Election of Tadeusz Mazowiecki as Prime Minister of Poland
| Ballot → |  | 24 August 1989 |
| Required majority → |  | 212 out of 423 |
|  | Votes in favour | 378 / 423 |
|  | Votes against | 4 / 423 |
|  | Abstentions | 41 / 423 |

Vote of confidence in the Cabinet of Tadeusz Mazowiecki
| Ballot → |  | 12 September 1989 |
| Required majority → |  | 208 out of 415 |
|  | Votes in favour | 402 / 415 |
|  | Abstentions | 13 / 415 |

==Changes in Composition==
- December 20, 1989
    - Minister for Agriculture, Food and Forestry Czesław Janicki took office as minister of agriculture and food industries.

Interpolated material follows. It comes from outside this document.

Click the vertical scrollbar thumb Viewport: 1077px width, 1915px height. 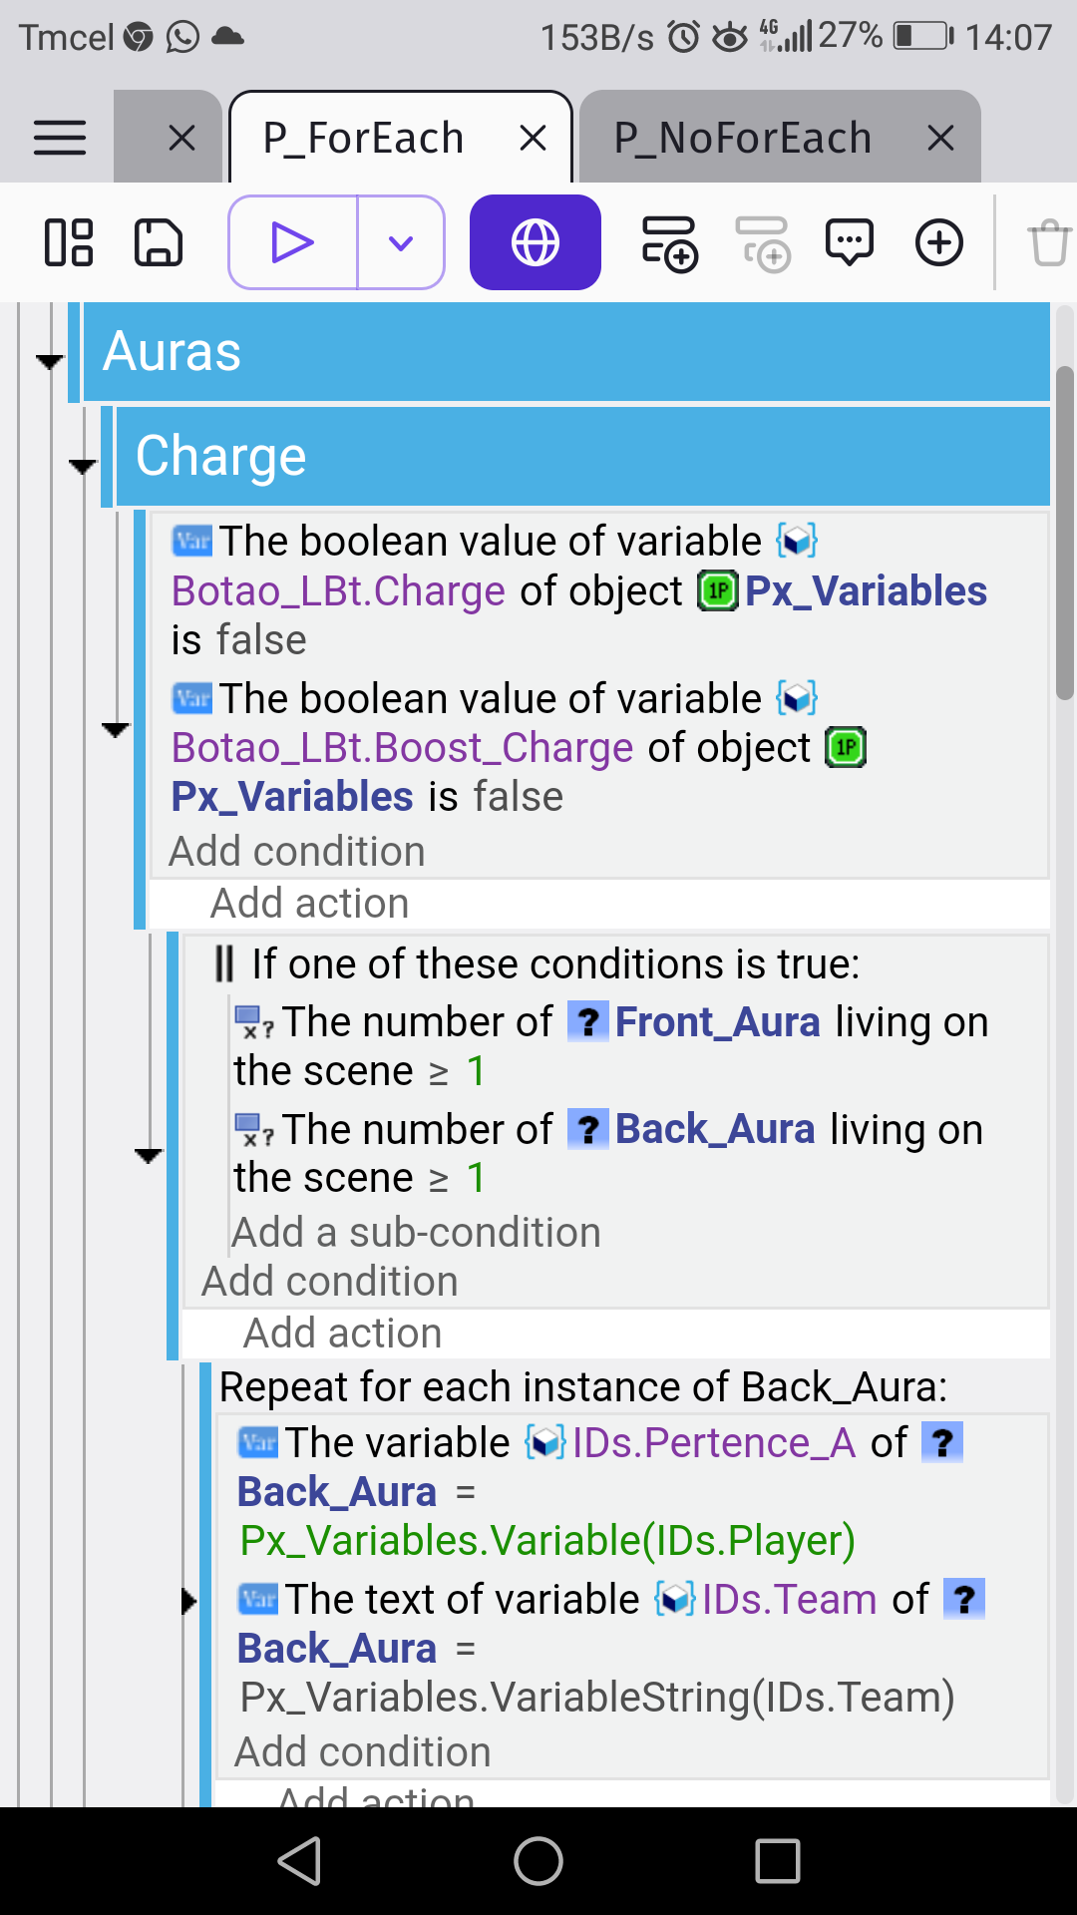[x=1065, y=534]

    - Minister of Environment and Natural Resources Bronisław Kamiński took office as minister of environmental protection, natural resources and forestry.
    - Minister of Transport, shipping and communications Franciszek Wielądek took office as Minister of Transport and Maritime Affairs.
    - Minister for the organization of the Ministry of Communications Marek Kucharski took office as minister of communications.
- January 1990
  - Transformation of the Ministry of Environment and natural resources in the department of environmental protection, natural resources and forestry.
- July 6, 1990
  - Dismissed:
    - Deputy Prime Minister, Minister of Agriculture and Food Czesław Janicki.
    - Deputy Interior Minister Czesław Kiszczak.
    - Defense minister Florian Siwicki.
    - Minister of Transport and Maritime Affairs Franciszek Wielądek.
  - Appointed:
    - Krzysztof Kozłowski for the office of Interior Minister.
    - Piotr Kołodziejczyk at the office of minister of national defense.
    - Ewaryst Waligórski for the office of Minister of Transport and Maritime Affairs.
- July 13, 1990
  - Ministry of Privatization created.
- September 14, 1990
  - Dismissed:
    - Communications Minister Marek Kucharski.
  - Appointed:
    - Jerzy Slezak for the office of minister of communications.
    - Janusz Byliński for the office of minister of agriculture and food industries.
    - Waldemar Kuczyński (Solidarity) in the office of the minister of privatization.